Growing up, my family would have field peas and rice with greens. You could cook field peas using this recipe but they harder to find dried. We usually had them fresh and frozen from the summer. The greens were typically collard greens but sometimes mustard greens or turnip greens.
Got leftovers? If you have leftover black-eyed peas, use them to make my Hoppin John Patties. Or freeze them for later!
Instant Pot Vegan Black-Eyed Peas
- 2 tbsp extra virgin olive oil
- ½ onion, chopped
- 6 cups vegetable broth
- 1 pound dried black-eyed peas (about 2 cups)
- 2 sprigs fresh thyme
- ½-1 tsp coarse salt (adjust to taste)
- ½ tsp black pepper
- Set the multicooker to saute mode on medium heat. Add the oil to the inner liner. Saute the onion until fragrant, about 3 minutes.
- Switch to manual. Add the black-eyed peas, broth, and thyme.
- Close lid. Turn the vent to sealing and set to high pressure for 15 minutes. (It takes 8-10 minutes to come to pressure.)
- Turn the pot off. Allow natural release for about 15 minutes. Release any remaining pressure.

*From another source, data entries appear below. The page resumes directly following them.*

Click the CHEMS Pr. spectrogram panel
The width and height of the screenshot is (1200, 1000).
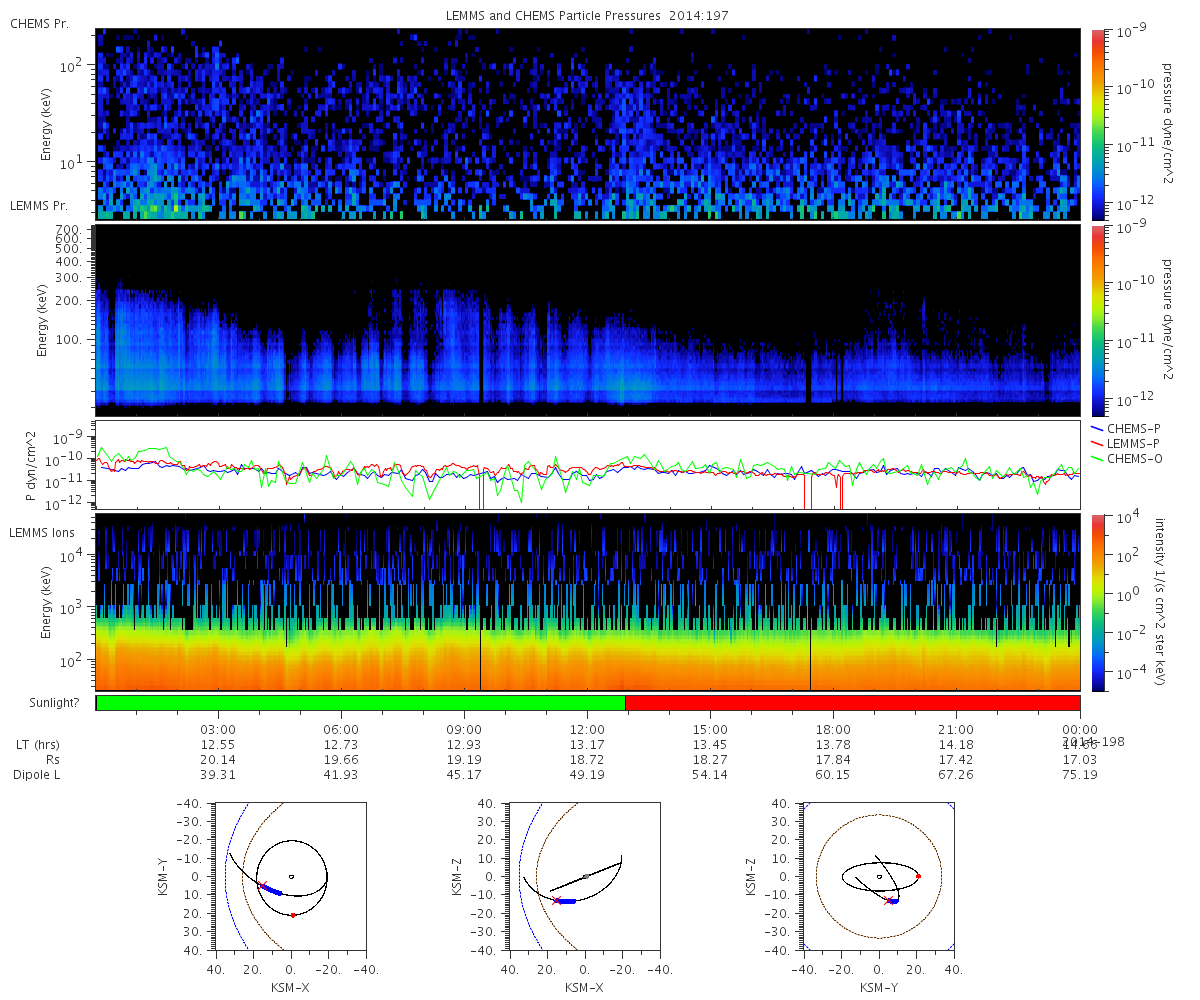pos(588,124)
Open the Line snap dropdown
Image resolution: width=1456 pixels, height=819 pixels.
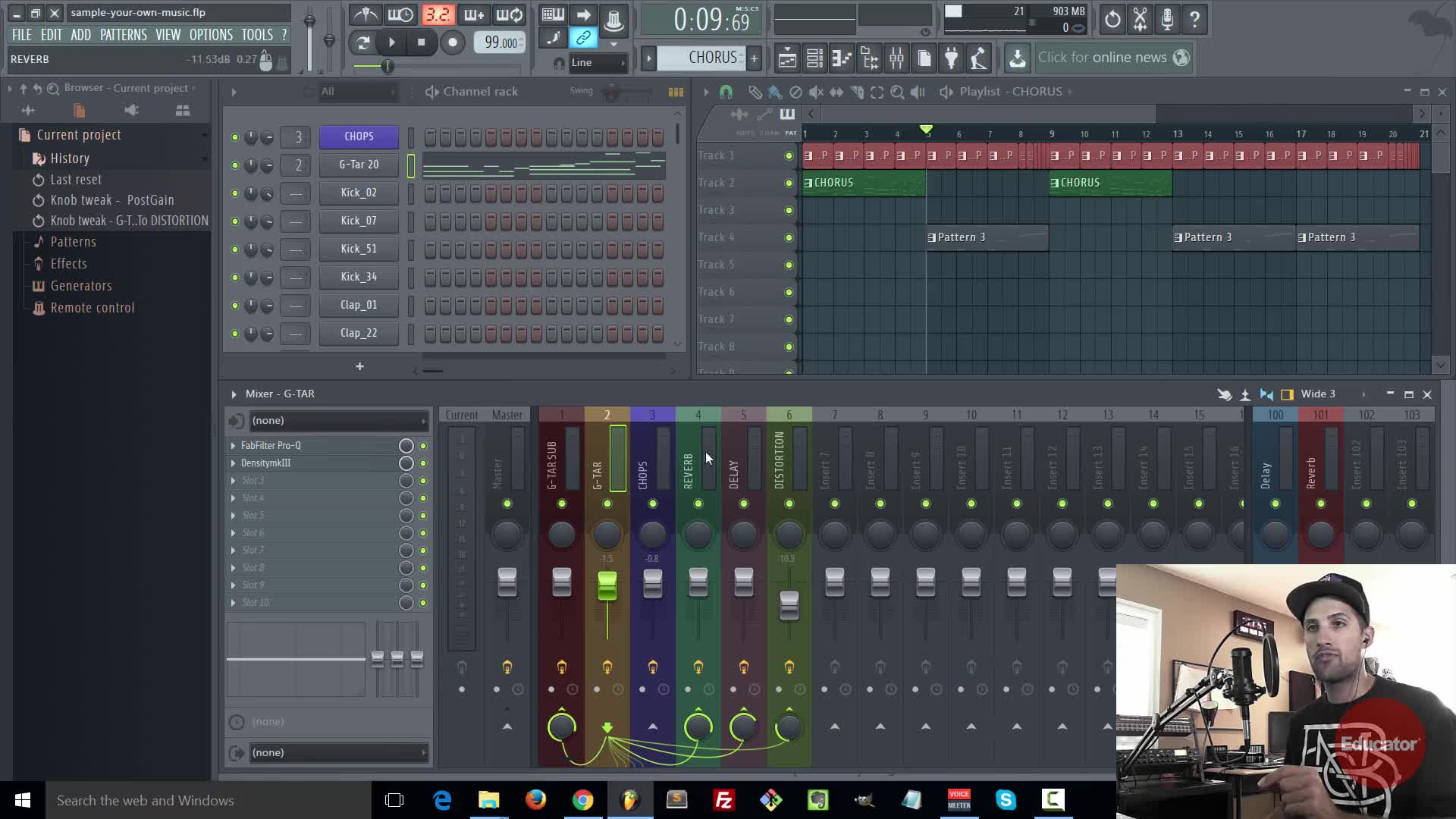tap(598, 63)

- Open the lid facing out - allowing the steam to escape away from your face. Taste and add 1/2 or 1 tsp salt based on how they taste. I added a full teaspoon because I used a low sodium broth.
To make this recipe on the stovetop:Use the same ingredients and the same procedure but with a little less liquid. It will just take 2-3 times as long and require a bit more checking in. Saute the onion in a 4-6 quart pot. Add the garlic, dry peas, 4 cups broth, and thyme. Bring to a boil. Turn down to a simmer. Cook about 45 minutes on medium-low, or until the peas are cooked to your preferred tenderness.

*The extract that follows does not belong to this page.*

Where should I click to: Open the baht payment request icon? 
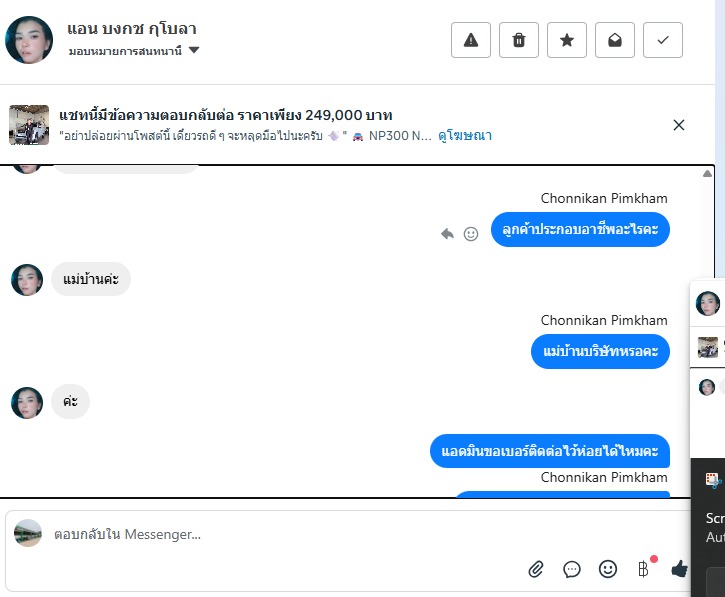[644, 569]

Tips for the best black-eyed peas
- Mind the broth. The type of broth you use can make a difference. If it’s saltier, then you will need to use less salt. Taste the peas before adding the salt so you can determine what else you need.
- Feel free to make these ahead. No matter how you cook these peas, they will taste better on day 2. So feel free to cook these a day ahead!
- You can double this recipe. Do not double the cooking time. This recipe yields a lot of peas so you probably don't need to make double. If you do, I recommend using a large pressure cooker to avoid issues with the liquid. This current recipe was tested in the 6 quart Instant Pot.